No, La Loca is not old enough to have been there herself, thank you. She is giving you her impressions from visual, film, musical, and other types of art of the period. Kthx.
This Sunday morning, after doing basically nothing else yesterday, I finished the book. National Novel Writing Month, a winner is me. They don't start official validation until the 25th, where you get your certificate and winner's icon and all those downloadable goodies, but I've done it -- and now I'm sad because, although the story arc is concluded and the various plots are resolved or left deliberately open, I've just spent a lot of intense time with these characters and I miss them! Where will I escape to now, if not their little world? Nevertheless, I do feel as though I've cleared something out of my head by doing this, and can move on to some other projects (work and otherwise) that I need to tackle. I mean, doing this every year guarantees you an output of 50,000+ words that you can then rearrange, cut up, mine, and rewrite if need be, but you can't do any of that stuff if it's not on the page in the first place. I keep telling my students what Anne Lamott says: that you have to give yourself permission to write crap first drafts. You certainly can't do NaNo any other way -- you're padding things out to make the word count! You don't just have a spooky castle; you have a spooky, bleak, rain-dripping castle whose Gothic architecture puts you in mind of the house of Usher, blah blah blah. But you can't bring out the editorial pencil until next month.
Some years I've gone plotless, doing extended freewrites in a sense, very silly indeed but fun picaresque fantasies. This year, I actually set myself up with a situation, a plot, a problem, and characters who would have to deal with the problem with limited resources. It went much faster this year. I don't have enough of a sample size to infer a statistical correlation, she said academically, but it's interesting.
The "Psychic Radio" also was depressingly perfect during the last part. My iTunes turned to the Grateful Dead's American Beauty during the part where I needed to kill off somebody's father. The first song on the album is "Box of Rain," written for Phil Lesh's dying father. It wasn't until the album hit "Brokedown Palace" that I actually wept, of course:
Goin' home, goin' home
By the water's side I'm gonna lay my bones
Listen to the river sing sweet songs
to rock my soul
So today was definitely a recovery day, as if I'd been on an extended psychedelic trip. Back to reality! (If you want a copy of the silly thing in .doc or .pdf -- and if you use the solecism "PDF format," I will reach through my computer and strangle you; what do you think the F in PDF stands for? -- comment with an email address. It helps if you like birds, and the requirement is that you are not the guy who raped me when I was 16. Fortunately, the majority of the world's population is free of the affliction of being that guy.)
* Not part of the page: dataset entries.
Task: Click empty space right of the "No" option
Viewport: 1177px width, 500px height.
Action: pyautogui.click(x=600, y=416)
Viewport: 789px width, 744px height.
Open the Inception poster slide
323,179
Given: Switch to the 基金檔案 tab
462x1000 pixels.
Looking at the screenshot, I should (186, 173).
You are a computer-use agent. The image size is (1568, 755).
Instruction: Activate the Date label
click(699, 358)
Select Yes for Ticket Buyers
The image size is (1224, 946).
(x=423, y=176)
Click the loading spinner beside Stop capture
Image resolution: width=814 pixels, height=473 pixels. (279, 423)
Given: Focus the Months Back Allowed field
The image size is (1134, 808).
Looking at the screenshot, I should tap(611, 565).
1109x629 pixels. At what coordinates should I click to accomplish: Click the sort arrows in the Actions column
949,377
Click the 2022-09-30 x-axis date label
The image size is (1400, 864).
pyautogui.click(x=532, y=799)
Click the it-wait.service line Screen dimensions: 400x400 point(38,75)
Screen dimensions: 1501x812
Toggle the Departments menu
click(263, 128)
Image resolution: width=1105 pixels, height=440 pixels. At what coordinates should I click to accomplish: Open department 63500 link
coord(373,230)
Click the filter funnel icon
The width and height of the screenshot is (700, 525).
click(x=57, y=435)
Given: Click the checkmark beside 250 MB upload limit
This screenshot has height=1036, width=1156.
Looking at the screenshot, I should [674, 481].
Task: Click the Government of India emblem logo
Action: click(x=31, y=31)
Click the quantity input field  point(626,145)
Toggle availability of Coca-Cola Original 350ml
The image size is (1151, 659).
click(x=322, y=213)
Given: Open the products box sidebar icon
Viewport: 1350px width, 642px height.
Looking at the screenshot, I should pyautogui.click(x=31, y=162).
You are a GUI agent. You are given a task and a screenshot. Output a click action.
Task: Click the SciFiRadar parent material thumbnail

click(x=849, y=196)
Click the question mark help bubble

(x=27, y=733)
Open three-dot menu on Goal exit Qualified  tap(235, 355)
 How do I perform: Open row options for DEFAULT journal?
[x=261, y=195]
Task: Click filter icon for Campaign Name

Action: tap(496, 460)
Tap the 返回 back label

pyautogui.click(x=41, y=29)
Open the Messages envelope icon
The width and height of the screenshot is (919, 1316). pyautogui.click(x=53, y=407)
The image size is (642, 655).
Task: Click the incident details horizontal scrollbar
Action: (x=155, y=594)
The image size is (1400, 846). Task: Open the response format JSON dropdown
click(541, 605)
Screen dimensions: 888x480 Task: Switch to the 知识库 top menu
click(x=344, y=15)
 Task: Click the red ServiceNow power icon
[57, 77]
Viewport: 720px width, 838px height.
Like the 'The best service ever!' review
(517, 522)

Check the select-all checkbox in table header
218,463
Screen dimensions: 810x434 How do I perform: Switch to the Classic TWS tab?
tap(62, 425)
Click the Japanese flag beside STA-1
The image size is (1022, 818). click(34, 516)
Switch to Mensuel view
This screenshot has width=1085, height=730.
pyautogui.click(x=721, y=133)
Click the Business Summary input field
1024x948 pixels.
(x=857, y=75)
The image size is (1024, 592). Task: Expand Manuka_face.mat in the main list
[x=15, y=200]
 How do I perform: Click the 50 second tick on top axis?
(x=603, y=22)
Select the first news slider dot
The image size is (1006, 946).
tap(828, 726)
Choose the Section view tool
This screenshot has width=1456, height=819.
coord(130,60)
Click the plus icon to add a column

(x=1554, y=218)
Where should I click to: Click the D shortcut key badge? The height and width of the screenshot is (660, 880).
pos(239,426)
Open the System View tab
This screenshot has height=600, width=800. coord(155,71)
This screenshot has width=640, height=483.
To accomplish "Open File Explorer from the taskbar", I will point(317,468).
Right now I'm listening to the Dick Spottswood Show on WAMU.org; it's a show with a lot of bluegrass, blues, zydeco, and other old-timey (as the host calls it, "obsolete") music -- if you liked the soundtrack to O Brother, Where Art Thou? then you stand a good chance of liking this show.
A bit ago, Mr. Spottswood recited the titles of the songs in the set he'd just played. Only he claimed that the title of a bluegrass hymn was "Don't You Want God's Pillow to Be Your Bosom?" (He got "bosom" and "pillow" backwards.)
I regret that I must decline this kind offer. My bosom is too big already. Indeed, if it could be done in some minimally-invasive manner -- or could be done at all -- I would be out there donating breast tissue to those who feel slighted by nature. And I'm sure God's pillow must be very large.
I needed this laugh. I just really needed to titter away like a booby, so I'm glad I chose to keep abreast of my old hometown's radio shows today.